** Opening DATA TO EXAMINE block **

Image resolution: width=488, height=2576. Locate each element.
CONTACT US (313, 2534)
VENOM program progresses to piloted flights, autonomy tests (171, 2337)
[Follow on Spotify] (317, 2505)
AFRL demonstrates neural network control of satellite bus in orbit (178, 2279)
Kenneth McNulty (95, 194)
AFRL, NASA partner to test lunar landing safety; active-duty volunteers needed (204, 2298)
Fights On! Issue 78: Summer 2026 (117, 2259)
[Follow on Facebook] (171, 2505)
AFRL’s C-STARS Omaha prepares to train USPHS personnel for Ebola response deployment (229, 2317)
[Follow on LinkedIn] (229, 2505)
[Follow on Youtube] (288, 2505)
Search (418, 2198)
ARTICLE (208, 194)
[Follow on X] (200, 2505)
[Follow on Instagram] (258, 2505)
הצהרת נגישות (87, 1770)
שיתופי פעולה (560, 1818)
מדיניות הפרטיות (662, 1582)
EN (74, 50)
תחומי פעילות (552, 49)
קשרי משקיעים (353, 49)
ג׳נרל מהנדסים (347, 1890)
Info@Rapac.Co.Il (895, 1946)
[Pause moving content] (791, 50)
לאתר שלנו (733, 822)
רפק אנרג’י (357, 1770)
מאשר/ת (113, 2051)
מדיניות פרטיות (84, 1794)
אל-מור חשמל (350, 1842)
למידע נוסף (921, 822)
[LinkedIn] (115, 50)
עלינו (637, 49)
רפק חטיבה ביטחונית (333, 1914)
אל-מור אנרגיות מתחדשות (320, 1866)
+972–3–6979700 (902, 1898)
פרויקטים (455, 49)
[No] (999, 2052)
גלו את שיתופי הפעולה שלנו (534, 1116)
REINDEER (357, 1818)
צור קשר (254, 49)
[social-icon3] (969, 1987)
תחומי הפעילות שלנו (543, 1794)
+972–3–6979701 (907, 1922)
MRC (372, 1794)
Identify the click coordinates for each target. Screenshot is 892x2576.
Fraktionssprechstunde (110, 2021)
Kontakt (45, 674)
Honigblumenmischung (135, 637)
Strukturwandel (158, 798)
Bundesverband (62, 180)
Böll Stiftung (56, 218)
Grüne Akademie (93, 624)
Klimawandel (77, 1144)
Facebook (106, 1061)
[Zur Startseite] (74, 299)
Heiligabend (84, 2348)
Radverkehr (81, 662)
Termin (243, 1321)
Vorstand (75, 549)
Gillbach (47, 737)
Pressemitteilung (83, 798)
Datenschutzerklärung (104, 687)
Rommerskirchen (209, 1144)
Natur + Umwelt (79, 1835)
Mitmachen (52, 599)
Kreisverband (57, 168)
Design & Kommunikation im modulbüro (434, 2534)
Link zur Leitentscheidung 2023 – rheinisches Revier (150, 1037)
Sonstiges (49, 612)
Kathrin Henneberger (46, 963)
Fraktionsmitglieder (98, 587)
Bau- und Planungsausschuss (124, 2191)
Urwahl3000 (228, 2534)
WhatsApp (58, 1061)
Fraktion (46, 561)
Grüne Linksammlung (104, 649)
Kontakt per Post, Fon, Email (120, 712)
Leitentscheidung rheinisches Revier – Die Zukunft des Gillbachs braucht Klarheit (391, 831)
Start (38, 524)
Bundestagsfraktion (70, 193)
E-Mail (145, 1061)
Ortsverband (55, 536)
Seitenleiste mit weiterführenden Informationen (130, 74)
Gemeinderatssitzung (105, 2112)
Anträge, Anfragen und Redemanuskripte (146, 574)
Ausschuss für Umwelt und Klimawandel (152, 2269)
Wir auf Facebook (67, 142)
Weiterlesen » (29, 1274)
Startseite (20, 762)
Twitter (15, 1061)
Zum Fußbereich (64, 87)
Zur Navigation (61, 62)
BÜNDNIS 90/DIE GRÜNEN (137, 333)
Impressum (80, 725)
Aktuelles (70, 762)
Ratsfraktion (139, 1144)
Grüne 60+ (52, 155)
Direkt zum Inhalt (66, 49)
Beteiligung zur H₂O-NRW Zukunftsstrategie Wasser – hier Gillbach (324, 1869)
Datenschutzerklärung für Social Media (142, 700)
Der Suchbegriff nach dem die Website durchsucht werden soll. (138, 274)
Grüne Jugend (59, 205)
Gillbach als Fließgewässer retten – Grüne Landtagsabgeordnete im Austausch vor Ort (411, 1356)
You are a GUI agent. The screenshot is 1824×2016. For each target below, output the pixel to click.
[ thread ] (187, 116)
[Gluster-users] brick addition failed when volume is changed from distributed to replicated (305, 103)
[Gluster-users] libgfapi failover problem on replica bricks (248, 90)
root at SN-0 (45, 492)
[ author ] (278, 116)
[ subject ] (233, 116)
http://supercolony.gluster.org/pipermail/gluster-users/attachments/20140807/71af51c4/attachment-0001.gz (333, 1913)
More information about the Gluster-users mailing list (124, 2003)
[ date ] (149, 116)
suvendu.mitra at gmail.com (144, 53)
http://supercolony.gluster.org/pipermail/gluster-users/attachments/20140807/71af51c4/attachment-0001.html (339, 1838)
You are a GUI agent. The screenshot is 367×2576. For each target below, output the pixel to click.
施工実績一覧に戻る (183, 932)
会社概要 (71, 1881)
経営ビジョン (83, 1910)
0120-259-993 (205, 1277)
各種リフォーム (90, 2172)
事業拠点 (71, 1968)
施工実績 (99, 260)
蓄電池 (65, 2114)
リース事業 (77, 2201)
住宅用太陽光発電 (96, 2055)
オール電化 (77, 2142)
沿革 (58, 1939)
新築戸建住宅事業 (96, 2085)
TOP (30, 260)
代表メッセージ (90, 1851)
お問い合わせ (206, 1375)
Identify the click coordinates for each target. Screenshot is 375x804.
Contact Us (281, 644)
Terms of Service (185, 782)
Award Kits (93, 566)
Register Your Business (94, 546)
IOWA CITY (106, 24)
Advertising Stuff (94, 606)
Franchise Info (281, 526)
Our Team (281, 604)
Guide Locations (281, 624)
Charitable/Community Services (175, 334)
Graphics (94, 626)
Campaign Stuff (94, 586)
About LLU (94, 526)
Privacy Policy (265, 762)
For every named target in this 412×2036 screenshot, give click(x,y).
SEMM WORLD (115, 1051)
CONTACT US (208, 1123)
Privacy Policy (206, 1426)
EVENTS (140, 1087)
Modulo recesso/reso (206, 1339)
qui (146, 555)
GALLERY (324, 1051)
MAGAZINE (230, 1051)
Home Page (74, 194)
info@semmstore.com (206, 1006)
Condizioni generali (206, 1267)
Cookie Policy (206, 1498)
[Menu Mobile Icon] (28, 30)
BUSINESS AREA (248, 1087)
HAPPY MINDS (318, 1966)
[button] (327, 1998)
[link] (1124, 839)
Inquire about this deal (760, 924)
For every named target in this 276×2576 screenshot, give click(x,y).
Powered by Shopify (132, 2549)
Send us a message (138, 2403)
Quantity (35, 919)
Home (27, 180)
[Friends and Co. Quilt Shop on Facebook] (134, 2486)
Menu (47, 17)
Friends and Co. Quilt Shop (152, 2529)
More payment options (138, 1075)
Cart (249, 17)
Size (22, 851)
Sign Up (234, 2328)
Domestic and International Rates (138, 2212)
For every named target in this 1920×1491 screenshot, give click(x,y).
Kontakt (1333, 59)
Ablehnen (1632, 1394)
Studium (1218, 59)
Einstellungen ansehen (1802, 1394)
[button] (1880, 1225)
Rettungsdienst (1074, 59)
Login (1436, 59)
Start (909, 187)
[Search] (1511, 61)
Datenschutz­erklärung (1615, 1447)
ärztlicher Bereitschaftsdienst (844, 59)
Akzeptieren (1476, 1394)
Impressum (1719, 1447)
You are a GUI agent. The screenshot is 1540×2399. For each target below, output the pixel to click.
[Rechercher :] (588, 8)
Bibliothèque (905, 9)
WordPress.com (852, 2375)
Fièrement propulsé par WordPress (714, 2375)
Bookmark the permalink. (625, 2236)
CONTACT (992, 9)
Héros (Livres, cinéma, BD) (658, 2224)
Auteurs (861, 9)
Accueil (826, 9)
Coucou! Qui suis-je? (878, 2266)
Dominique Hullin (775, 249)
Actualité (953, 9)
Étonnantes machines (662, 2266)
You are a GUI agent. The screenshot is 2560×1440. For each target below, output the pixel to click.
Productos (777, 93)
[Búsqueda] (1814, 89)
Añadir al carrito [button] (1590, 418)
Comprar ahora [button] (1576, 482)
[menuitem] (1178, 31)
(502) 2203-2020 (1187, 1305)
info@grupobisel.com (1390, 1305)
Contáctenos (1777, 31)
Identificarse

** Closing DATA TO EXAMINE block **

*TASK DIRECTIONS*.
Determine how many lines of the entries hold "output", and reply with that number only.

*ANSWER FOR THIS EXERCISE*.
4